[Collected data entries]

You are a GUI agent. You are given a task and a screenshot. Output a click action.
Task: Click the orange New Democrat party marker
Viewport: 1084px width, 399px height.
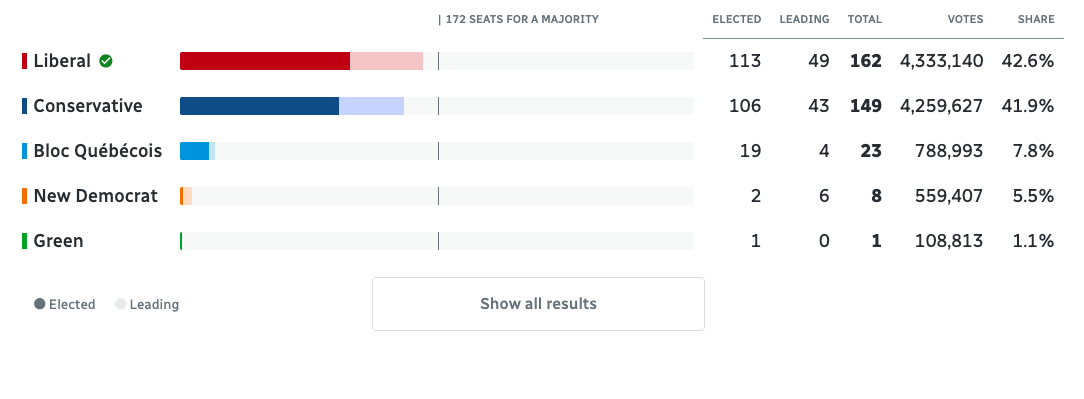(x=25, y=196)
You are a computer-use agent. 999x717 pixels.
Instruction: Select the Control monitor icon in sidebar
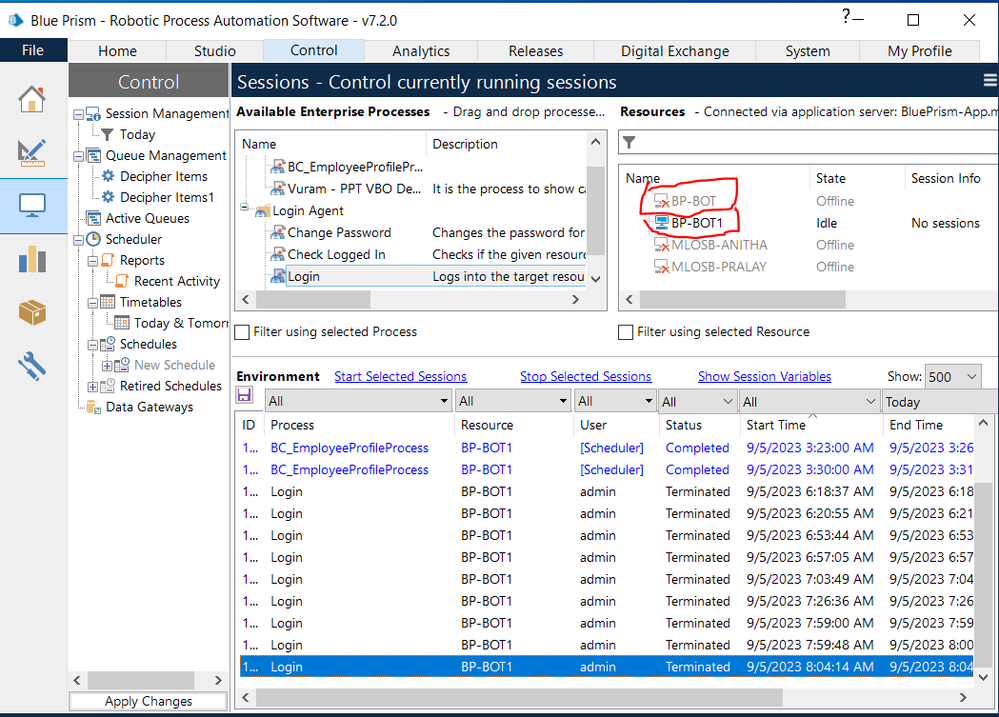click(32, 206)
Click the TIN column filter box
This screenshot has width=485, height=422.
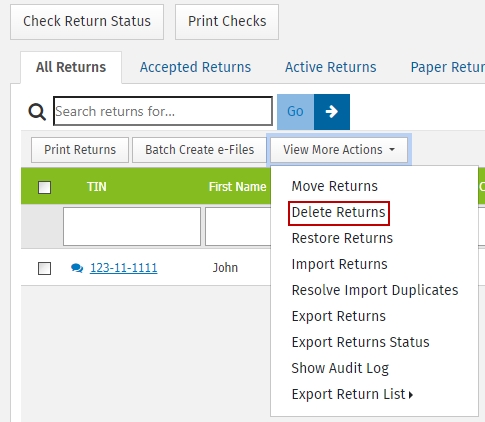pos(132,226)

EXERCISE INSTRUCTIONS: Working through the records, find each line containing the word "agent" and copy it.

RESPONSE TO THE TASK:
You are a GUI agent. You are given a task and a screenshot. Output a click action.
You are a computer-use agent. 999x717 pixels.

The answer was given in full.